I don't know if he'll even show her the page when he goes to get the number from her tomorrow. I'd throw it in her face but he'll probably ask nicely and tell her we couldn't fill out the form without it. If I could call now to get on her case I would. Too bad it's after school hours. Sure I could call tomorrow but I figure I'll give Andrew the chance to straighten things out. If he can't get to guidance tomorrow than I will call the next day. That should be some fun.
I know part of my hatred for guidance counselors comes from my own wonderful experience with mine. I never got any help or guidance from my parents. We never talked about my future or what I wanted to do with my life. We barely talked at all actually. It was up to me. What the Hell did I know at 17? I certainly wasn't thinking about my future and what I'd be doing for the rest of my life.
I had my required meeting with my guidance counselor junior year of high school. She asked what I wanted to do. I wasn't sure. She gave me this test that would show where my interests lie and what area might be good for me. I took it home and filled it out. She told me she'd score it and then we'd go over it together. I never talked to the woman again. She never called me down. Never said another word. Never! I was having fun being a teenager. I didn't think about her actions until later. Sure some of it's my fault, some of it's my parents, and some is hers too. It still ticks me off. If she had called me down. If we had talked about it. If she had told me about student loans who knows where I'd be. I wanted to go away to college. I didn't think I could. I didn't know how.
Not that where I am now is a bad place. But I'm sure life would be a lot different. Maybe money-wise a lot easier. I'd loved books since I was a kid. If someone had told me about becoming a librarian to be around those books... If I had ever even had that idea in my head early on... If someone had talked to me about reality... well yeah things would be different. I never had any direction. I really could have used some. I hope I can at least give some to my kids and help them find their way before it's too late. We've already had plenty of conversations about interests and what may be good for them. Or at least I try to give them ideas of things I think they might like to do. No one gave me any so I'm giving them as much guidance as I can.

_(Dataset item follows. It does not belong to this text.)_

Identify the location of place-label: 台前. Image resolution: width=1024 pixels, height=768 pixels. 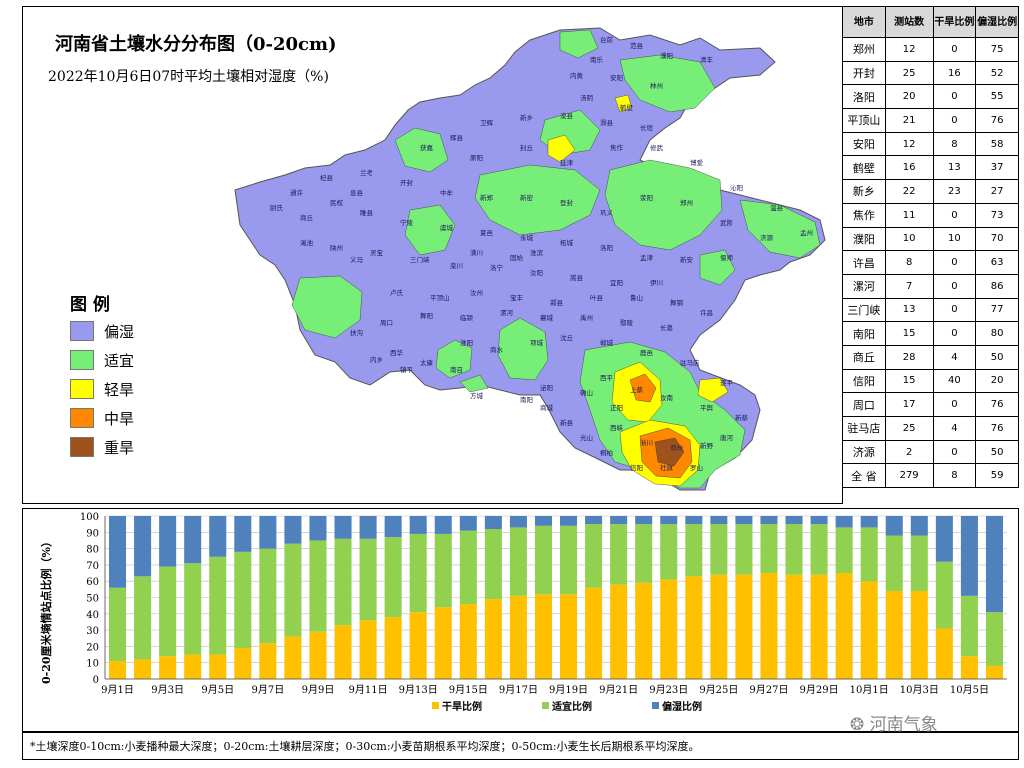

ok just a quick update... andrew had to make an appointment to see his counselor yesterday. Can't just go in and ask a simple question. Eventually they'll call him down or something. Called the smart counselor. She tells me she doesn't have the #. Got an email from asst. principal who handles SAT accomodations saying he was approved. She gives me the # for her. Well that # was completely WRONG! Was some guys voice mail so just left a message anyway. He calls back and he's security. So dumb guidance counselor can't even give me the right phone #. He did. Now I have left asst. principal message to get approval # and waiting for call back!